In the Philippines, Chinese tourists now rank second behind South Korea and ahead of the United States, with a total of 1.74 million visitors in 2019, a 38.6% increase from a year ago. With tourism establishments contributing 12.7% to the economy, government tourism officials are now scrambling to cover a potential loss of revenue of US$850 million from February to April 2020.
 
Rebalancing, going local
 
As China’s  impact on global growth rises, the country is also rebalancing its economy toward domestic consumption. “In 11 of the 16 quarters since 2015, domestic consumption contributed more than 60% of total GDP growth,” the MGI report notes. “In 2017 to 2018, about 76% of GDP growth came from domestic consumption, while net trade made a negative contribution to GDP growth. As recently as 2008, China’s net trade surplus amounted to 8% of GDP; by 2018, that figure was estimated to be only 1.3% - less than either Germany or South Korea where net trade surpluses amount to between 5% and 8% of GDP.”
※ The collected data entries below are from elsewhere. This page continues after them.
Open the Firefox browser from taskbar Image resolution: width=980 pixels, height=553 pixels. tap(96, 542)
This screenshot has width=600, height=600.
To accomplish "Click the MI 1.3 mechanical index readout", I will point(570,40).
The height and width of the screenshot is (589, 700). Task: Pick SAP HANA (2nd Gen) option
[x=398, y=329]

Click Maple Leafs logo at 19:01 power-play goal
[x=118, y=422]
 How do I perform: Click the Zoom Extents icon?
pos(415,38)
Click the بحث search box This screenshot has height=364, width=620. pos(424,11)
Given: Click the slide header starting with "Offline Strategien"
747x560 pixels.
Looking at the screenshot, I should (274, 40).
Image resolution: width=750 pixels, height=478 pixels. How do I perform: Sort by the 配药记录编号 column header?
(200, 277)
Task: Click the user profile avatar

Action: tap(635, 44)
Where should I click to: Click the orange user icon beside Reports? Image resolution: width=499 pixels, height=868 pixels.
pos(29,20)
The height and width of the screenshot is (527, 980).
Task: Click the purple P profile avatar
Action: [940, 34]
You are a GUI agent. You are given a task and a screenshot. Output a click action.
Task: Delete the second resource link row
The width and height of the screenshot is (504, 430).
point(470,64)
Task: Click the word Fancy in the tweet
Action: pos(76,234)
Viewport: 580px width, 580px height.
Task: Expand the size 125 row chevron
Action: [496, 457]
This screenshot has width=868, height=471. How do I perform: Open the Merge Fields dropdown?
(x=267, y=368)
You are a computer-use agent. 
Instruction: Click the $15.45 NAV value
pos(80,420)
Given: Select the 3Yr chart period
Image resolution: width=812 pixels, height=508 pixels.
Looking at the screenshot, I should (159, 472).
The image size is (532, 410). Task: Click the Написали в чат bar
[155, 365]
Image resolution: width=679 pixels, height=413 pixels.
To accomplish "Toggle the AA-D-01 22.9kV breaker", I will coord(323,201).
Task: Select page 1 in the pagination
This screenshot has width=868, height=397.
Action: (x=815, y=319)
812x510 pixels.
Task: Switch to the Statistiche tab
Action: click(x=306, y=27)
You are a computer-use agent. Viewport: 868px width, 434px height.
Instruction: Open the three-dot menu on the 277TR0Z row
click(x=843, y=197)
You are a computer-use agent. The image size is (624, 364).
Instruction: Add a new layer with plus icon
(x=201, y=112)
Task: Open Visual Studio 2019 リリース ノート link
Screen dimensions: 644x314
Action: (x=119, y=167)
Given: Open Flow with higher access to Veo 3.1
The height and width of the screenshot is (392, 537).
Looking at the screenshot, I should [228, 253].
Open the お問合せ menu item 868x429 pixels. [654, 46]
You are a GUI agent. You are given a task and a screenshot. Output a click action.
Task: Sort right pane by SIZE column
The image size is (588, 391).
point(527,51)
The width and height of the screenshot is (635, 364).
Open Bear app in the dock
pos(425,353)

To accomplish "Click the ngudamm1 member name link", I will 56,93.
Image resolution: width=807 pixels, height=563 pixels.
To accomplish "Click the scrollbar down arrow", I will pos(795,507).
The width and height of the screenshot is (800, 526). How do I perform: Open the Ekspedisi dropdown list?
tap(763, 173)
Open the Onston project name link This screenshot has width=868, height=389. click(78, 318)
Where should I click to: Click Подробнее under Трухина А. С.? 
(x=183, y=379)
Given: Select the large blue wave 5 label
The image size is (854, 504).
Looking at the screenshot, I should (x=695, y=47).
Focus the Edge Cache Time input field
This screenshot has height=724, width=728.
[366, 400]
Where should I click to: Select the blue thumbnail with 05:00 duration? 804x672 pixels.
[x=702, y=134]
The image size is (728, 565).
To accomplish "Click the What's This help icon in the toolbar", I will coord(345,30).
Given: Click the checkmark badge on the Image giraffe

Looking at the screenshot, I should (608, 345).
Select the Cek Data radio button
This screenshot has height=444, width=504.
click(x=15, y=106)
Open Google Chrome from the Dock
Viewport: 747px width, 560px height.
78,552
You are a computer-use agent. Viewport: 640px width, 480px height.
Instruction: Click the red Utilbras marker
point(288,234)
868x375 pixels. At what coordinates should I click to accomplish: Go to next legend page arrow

With Covid-19 affecting the rest of the world, some are using the playbook during SARS in 2003/2004 to predict a sharp V-shape recovery for the global economy. The situation today, however, is not the same. For one, SARS was contained largely in China and Hong Kong. This time, the virus has spread to 191 countries and territories with the number of active cases in Europe and North America.
 
How the rest of the world recovers is far more of a concern now even as China restarts economic activity in mid-March 2020.
 
One financier also points out to The Asset that in 2003, China was on a sharp growth trajectory, following its entry into the World Trade Organization. That growth rate has slowed with CICC, a Chinese research house, predicting a 2.6% growth for China in 2020. “The world is worried about China,” he postulates. “But China is worried about the world.” Covid-19 is a health emergency. But it also is reshaping globalization, and has now disrupted the longest bull run in US history.